- _Exercise brief_: First find the line with "At what coordinates", then reproduce it and all following lines of the data to the end, exactly and with no pictures, adding nothing.

- _Recorded information_:
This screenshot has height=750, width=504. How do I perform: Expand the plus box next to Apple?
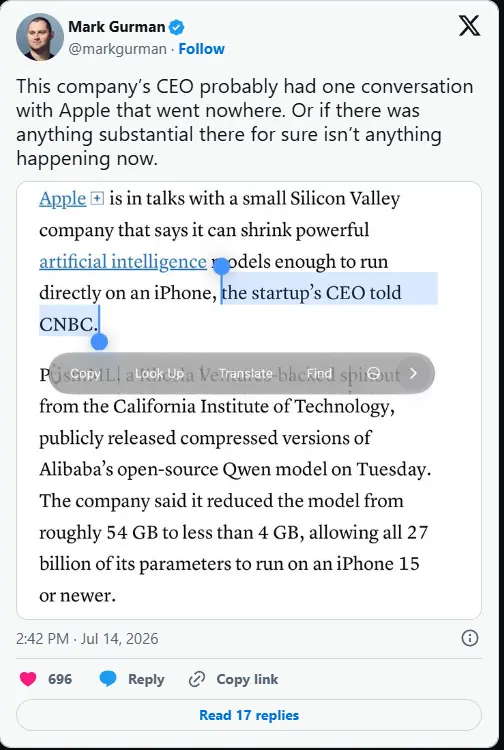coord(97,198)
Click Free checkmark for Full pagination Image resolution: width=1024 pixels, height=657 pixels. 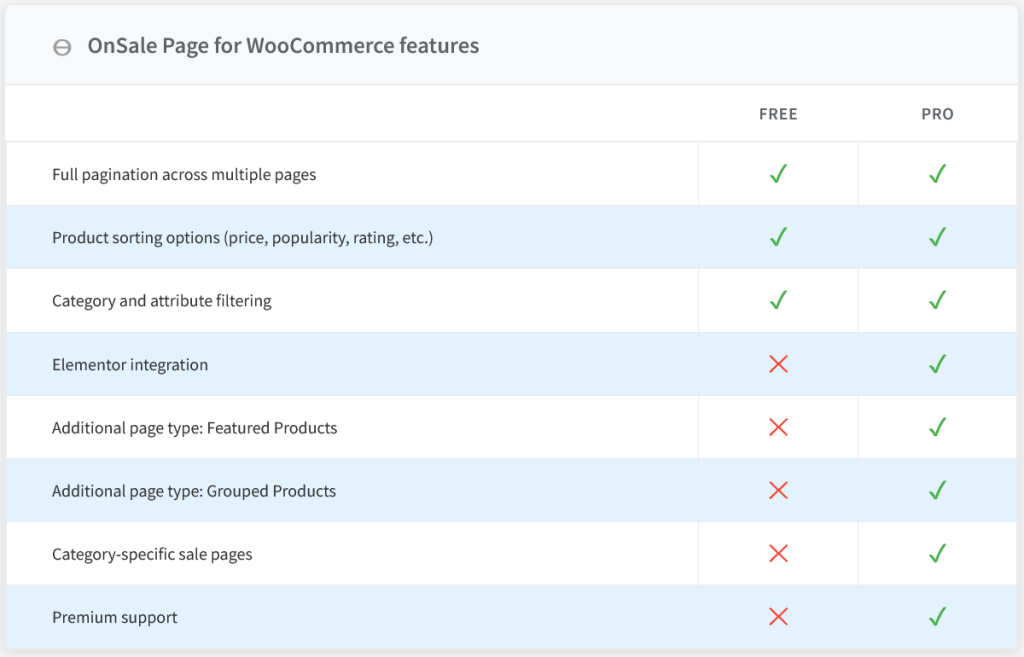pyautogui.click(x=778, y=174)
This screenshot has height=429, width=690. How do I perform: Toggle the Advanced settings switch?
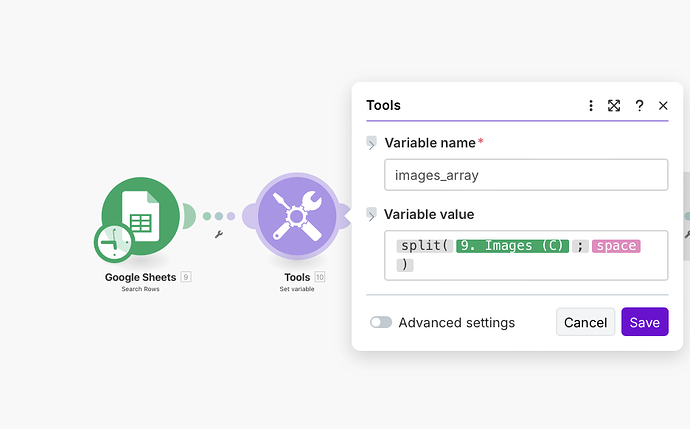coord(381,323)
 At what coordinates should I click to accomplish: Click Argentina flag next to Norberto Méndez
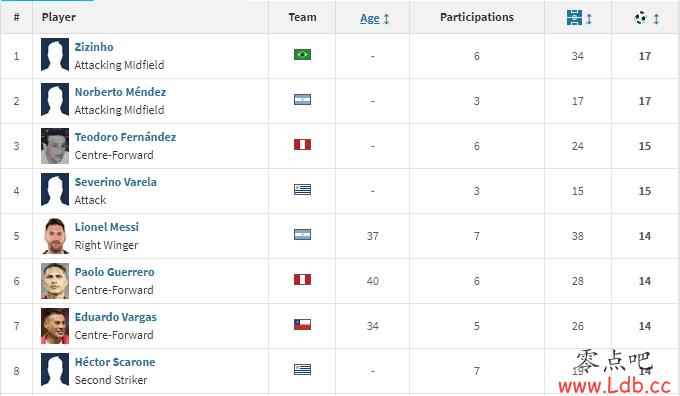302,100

- _Result below_:
 At what coordinates should I click to accomplish: Click Argentina flag next to Norberto Méndez
302,100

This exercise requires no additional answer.